Last year, the Phoenix Suns opened their 2018-19 season at home with an impressive 21-point win over the Dallas Mavericks. With a new head coach at the helm, veterans on the roster and Devin Booker pushing the game out of reach in the fourth quarter, it felt like a brand new team. Starting with a road massacre against the Denver Nuggets, the Suns went on to lose their next seven games and missed the playoffs for the ninth straight year with a 19-63 record.

Wednesday night, the Phoenix Suns opened their 2019-20 season at home with an impressive 29-point win over the Sacramento Kings. With a new head coach at the helm, veterans on the roster and Devin Booker pushing the game out of reach in the fourth quarter, it felt like a brand new team. Starting with a road game against the Denver Nuggets, no one knows what the Suns will go on to do next, but if parallel sentence structure didn’t already convey the point, the similarities between this year’s season opener and last year’s feel eerie.

From Booker to head coach Monty Williams to veteran Ricky Rubio to Deandre Ayton (who is young and prone to saying some pretty off-the-wall things), one message rang clear in the locker room after a surprising 124-95 victory: It’s just one game.

This famous sports cliche isn’t new by any stretch; it was the same deal last year after Phoenix throttled Dallas with a blistering 19-of-34 shooting display from 3-point range, 35 points from Booker and an 18-point, 10-rebound double-double from Ayton in his debut. New arrival Trevor Ariza looked like the missing piece with a 21-8-7 line, the Suns got big production from their bench and it felt like the page had finally been turned.

It was a perfect performance … but it was just one game, and there were plenty of signs it was just fool’s gold.

The 2019-20 Phoenix Suns won’t be falling into that same trap — hence the old cliche about taking things one game at a time. But unlike last season’s stellar debut, this one did feel different, and borderline sustainable.

The reason? The Suns were not perfect, and even in a near 30-point blowout, there were still plenty of areas for growth.

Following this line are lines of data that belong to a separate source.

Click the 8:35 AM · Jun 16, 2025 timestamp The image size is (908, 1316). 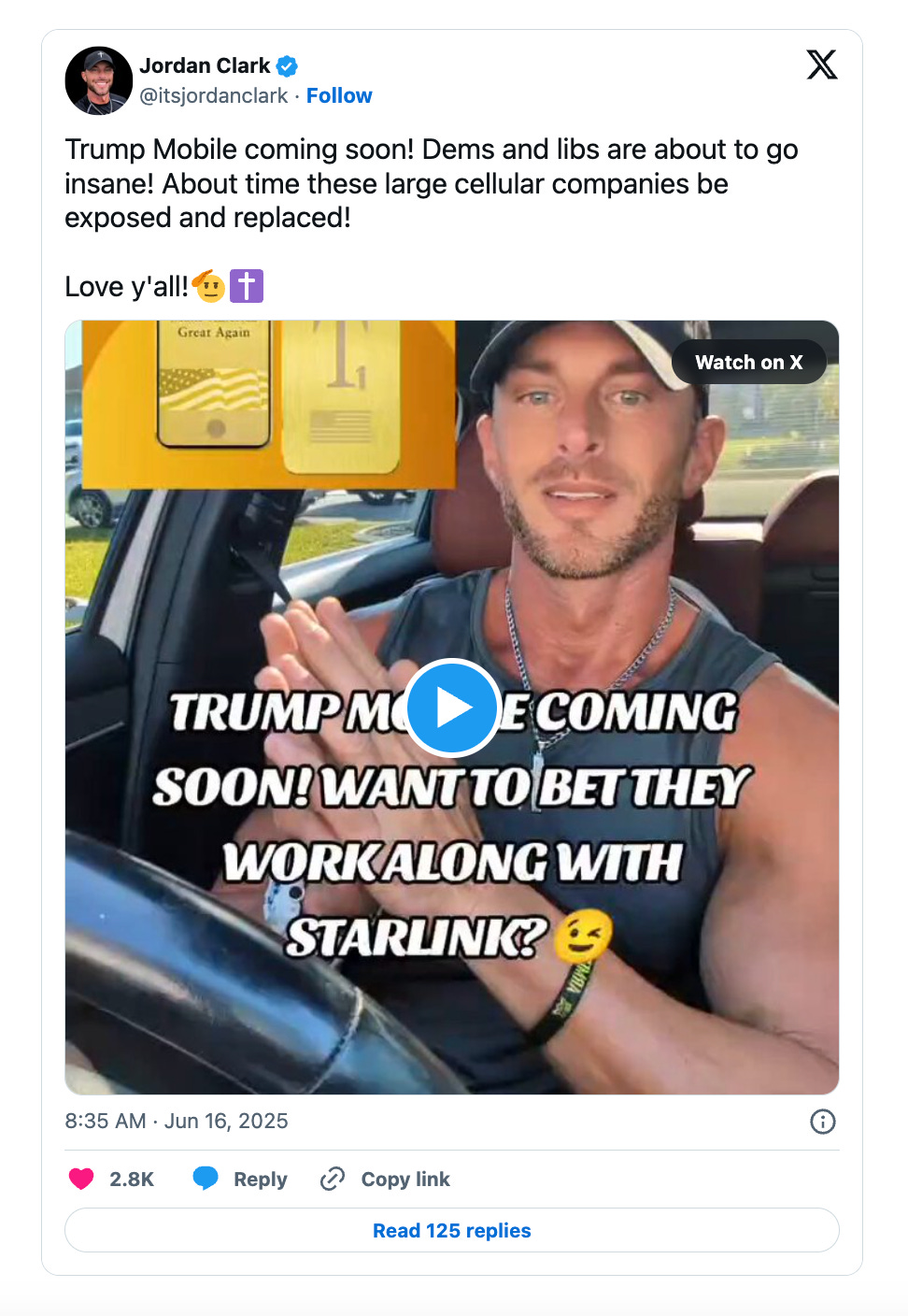(177, 1121)
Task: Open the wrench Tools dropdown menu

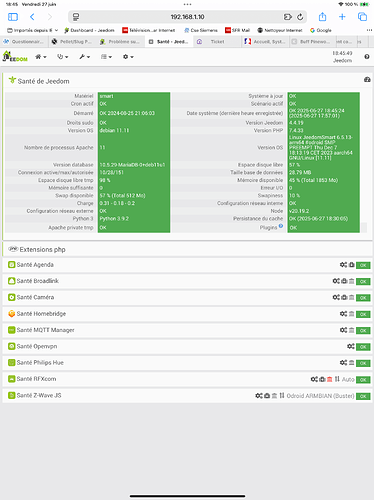Action: (x=84, y=57)
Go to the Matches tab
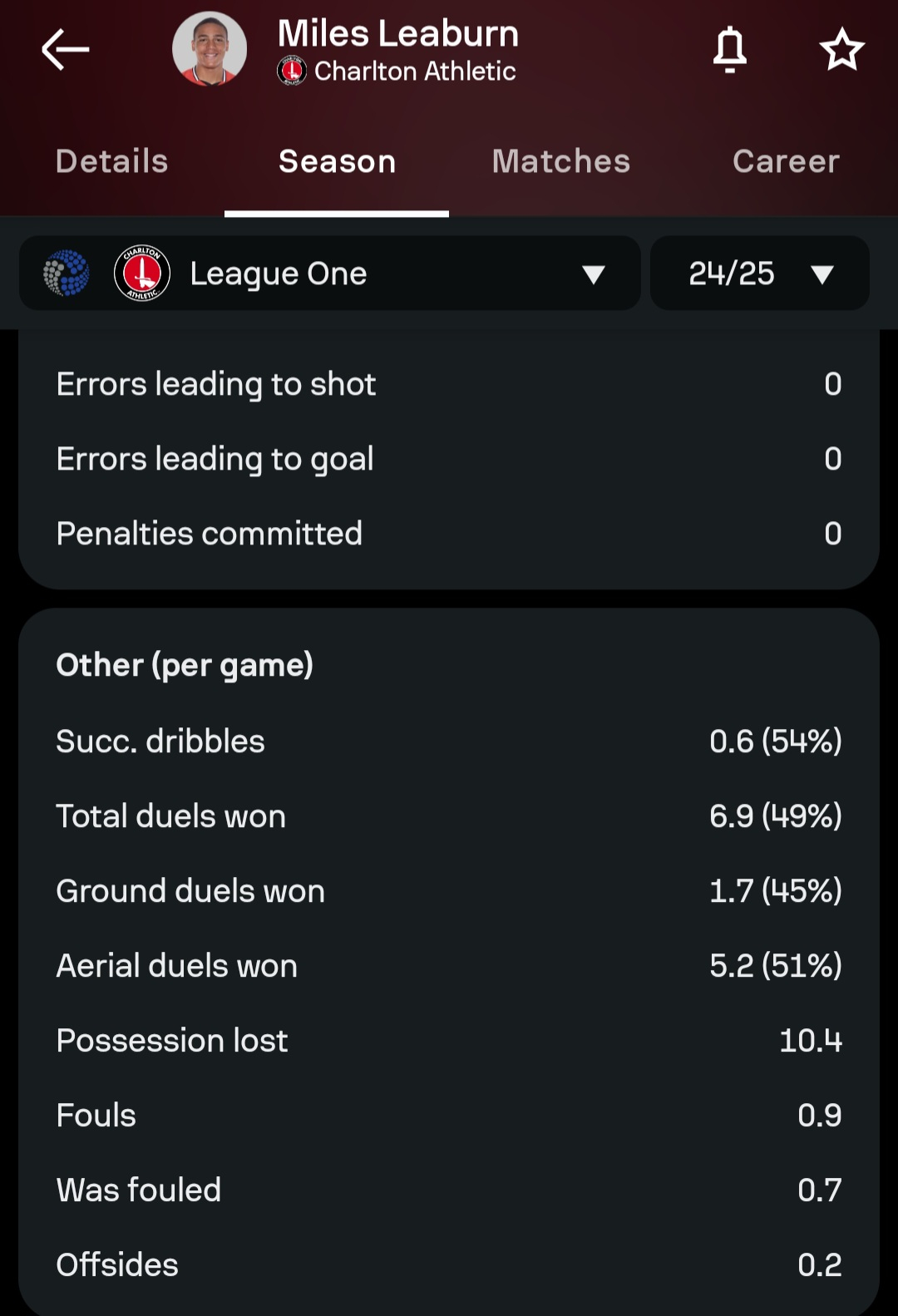898x1316 pixels. [561, 161]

The stat sheet shows Booker led the way with 22 points and 10 assists on 10-of-17 shooting, but nine of those 22 points came after he checked back in near the seven-minute mark in the fourth quarter. At that point, his team led by 16. Booker helped push the lead into blowout territory in the final frame, but for the first time in ages, a complete team effort built Phoenix’s lead.

Rubio, the new arrival whose contract was criticized even though he’s only the league’s 17th-highest paid point guard, chipped in 11 points, 11 assists, six rebounds and four steals, hounding the ball on defense and easing the exorbitant load of having to create for everyone else off Booker’s shoulders.

Kelly Oubre Jr.’s trademark tunnel vision was on full display, but he injected energy into the crowd and wound up with 21 points and nine boards on 7-of-11 shooting from 2-point range (he went 1-for-6 from deep).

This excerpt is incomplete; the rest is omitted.